* Instructions to follow
Please show each line of the entries below that contains the word "icon", copied in full. Case counts when matching.

[Start of Extracted information]

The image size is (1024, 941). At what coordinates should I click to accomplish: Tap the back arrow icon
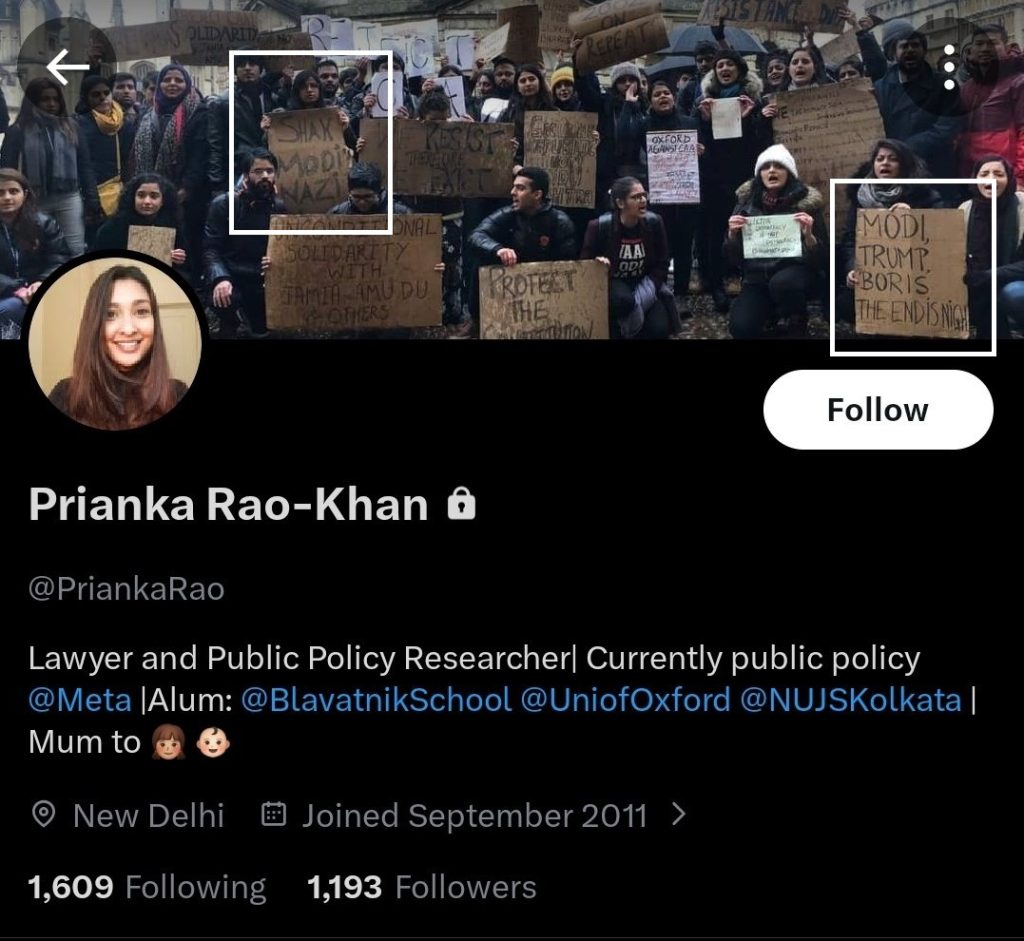coord(67,67)
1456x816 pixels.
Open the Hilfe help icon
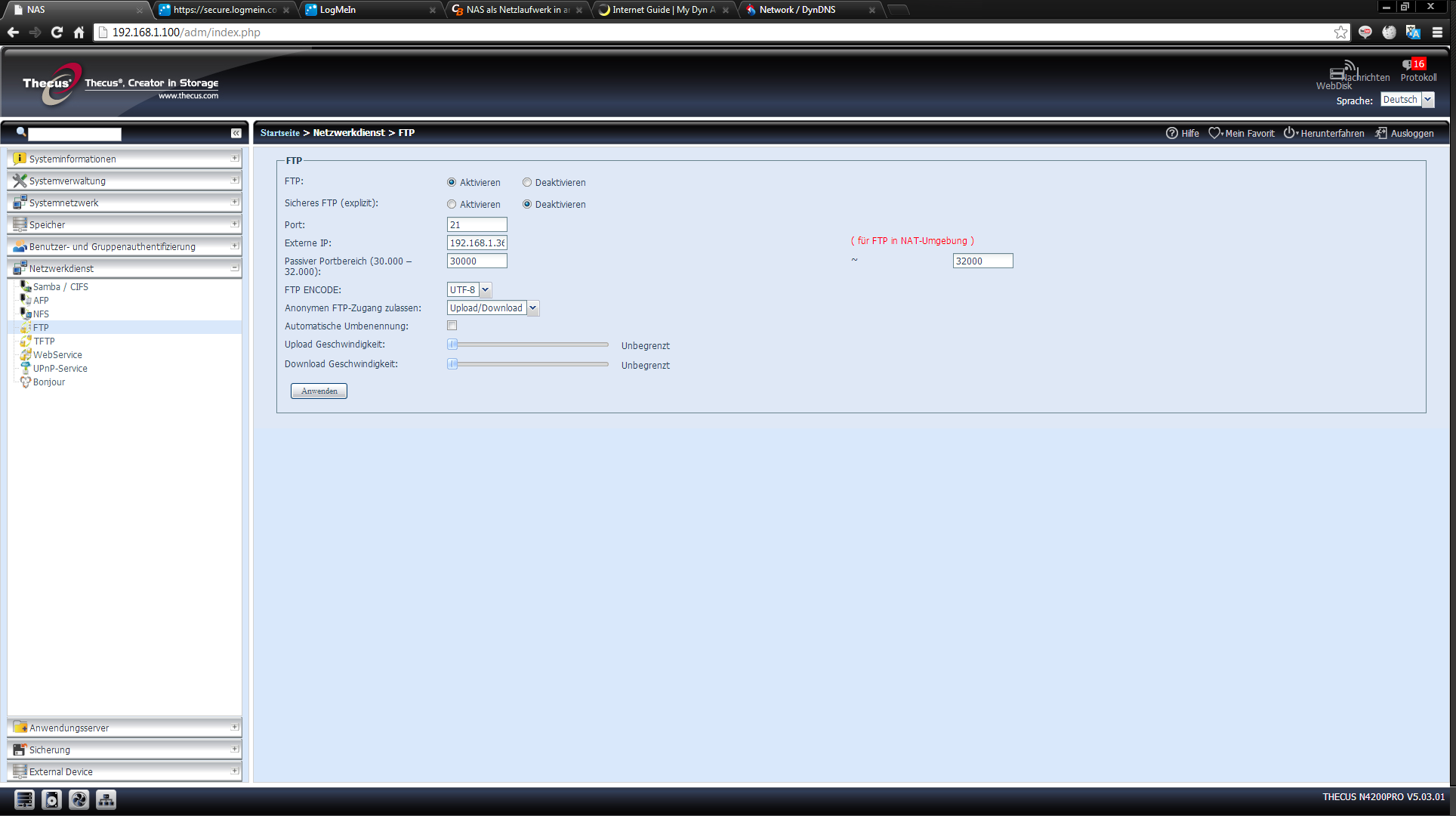(1171, 133)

[End of Extracted information]

* Full output
The image size is (1024, 941). At what coordinates should I click to accomplish: Tap the back arrow icon
Open the Hilfe help icon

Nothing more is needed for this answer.